若者の、しかし若者が持ちえるはずの無い重みを伴う声が響く。
扉の向こうに居る教師の声が、くぐもったものとなってブラキウムの耳に届く。
 
「ミーティア・スターレンテさんが先生にお会いしたいと」
「ミーティアが……? ……わかった、ここへ通してくれ」
 
開く扉、ゆっくりと入ってくるミーティア。
ブラキウムは椅子から立ち上がり、ミーティアに応接用のソファーに座るよう促す。
そして自分もソファーに腰を下ろした。
 
「どうした、ミーティア? ……いや、聞かなくてもいいな。わかっている。
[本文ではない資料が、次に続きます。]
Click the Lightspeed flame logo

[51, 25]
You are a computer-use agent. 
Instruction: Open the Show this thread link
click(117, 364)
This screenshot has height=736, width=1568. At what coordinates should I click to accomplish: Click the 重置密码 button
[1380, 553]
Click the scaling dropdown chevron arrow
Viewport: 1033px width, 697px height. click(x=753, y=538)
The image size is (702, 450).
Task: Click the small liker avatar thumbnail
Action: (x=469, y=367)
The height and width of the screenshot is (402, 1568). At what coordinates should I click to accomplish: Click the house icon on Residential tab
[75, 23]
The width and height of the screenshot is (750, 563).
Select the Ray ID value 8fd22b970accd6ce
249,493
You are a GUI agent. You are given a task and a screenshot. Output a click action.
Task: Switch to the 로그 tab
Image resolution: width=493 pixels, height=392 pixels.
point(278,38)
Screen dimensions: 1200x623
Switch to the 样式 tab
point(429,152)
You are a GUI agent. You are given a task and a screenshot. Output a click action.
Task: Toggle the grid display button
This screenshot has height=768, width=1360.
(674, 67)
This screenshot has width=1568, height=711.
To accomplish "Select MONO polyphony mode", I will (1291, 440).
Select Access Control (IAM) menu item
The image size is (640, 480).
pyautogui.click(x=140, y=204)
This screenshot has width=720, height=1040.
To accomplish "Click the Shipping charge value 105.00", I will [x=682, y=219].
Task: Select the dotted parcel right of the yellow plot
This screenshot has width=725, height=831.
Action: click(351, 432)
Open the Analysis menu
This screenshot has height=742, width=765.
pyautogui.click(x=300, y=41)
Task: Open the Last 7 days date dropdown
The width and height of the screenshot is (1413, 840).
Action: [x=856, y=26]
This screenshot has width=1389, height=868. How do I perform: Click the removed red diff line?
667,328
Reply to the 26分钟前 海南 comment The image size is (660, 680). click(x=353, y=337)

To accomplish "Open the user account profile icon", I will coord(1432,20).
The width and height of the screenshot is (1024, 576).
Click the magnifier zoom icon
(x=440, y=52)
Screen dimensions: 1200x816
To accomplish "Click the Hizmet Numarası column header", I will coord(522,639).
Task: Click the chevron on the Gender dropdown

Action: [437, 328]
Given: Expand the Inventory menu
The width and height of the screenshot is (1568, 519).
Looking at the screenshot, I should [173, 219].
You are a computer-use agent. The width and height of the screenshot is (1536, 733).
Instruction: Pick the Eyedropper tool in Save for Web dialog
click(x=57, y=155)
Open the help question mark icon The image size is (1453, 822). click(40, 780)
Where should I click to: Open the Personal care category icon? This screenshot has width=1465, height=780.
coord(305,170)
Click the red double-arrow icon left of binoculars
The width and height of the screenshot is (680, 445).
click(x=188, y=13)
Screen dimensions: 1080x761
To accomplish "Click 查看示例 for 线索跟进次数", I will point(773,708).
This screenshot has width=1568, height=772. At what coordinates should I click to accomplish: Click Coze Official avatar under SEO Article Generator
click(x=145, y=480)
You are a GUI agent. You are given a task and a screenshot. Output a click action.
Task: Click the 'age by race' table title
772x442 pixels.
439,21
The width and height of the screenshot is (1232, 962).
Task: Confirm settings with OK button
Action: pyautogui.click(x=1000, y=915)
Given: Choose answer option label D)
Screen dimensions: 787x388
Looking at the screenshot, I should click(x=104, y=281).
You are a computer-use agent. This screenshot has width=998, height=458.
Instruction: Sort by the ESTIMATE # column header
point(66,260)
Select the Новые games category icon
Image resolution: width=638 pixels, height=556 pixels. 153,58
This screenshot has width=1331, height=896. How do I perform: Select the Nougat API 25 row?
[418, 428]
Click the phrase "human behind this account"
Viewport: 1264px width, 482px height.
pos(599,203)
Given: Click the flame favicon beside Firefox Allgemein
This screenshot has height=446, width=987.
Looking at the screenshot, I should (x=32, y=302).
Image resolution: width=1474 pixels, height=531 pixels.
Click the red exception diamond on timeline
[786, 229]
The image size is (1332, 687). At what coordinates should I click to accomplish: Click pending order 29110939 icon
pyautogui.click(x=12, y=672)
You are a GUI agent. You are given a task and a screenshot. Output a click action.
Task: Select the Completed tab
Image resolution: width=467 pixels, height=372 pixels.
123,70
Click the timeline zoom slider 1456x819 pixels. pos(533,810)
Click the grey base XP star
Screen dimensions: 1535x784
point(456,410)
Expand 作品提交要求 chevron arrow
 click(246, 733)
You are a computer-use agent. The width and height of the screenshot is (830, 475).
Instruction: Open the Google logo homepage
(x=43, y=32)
お前がここに来た理由は私も知っているつもりだ」
「スフィン先生は……」
「彼はもう家に帰らせた。暫く休養を取らせることにしたよ」
「……そう、ですか」
「お前もショックだろう……。私も信じられんのだ。彼が……彼が犯罪を犯すなどとは到底思えんのだ」
「スフィン先生は……無実です」
「私もそう思いたい。……しかし、生徒達がそれを認めてくれるだろうか?」
「………………」
「ある程度の状況は把握しているつもりだ。……彼が不利な状況であることがよくわかった。どうすれば彼の無実を証明できるのか……私にはわからない」
「諦めるのですか?」
 
少し責めるような響きを伴ったミーティアの声に、ブラキウムは顔をしかめる。
 
「そうではない。……そうではないが。今は何も考え付かないのだ……」
「……ごめんなさい」
「謝ることは無い。……そんな疑惑を持たせるような環境を作っていた私達にも責任がある。何とか手を尽くしてみる。……だから、今日はお帰り。顔が真っ青だ」
 
ブラキウムの言うとおり、ミーティアは顔面蒼白だった。
精神的な疲労によるものだと、ブラキウムは一目で見抜いている。
 
「……はい。突然来て、すみませんでした」
「一人で帰れるか? 良ければ、誰か付けるが」
「いえ……大丈夫です」
「……そうか、わかった。気をつけてお帰り、ミーティア」
「はい、お父様。……それでは失礼します」
 
ミーティアはゆっくりと立ち上がり、そしてゆっくりと部屋の出口まで向かう。
部屋を出る間際にもう一度お辞儀をして、ミーティアは部屋を後にした。
 
「………………」
 
 ブラキウムは眉間を押さえて、大きくため息を吐いた。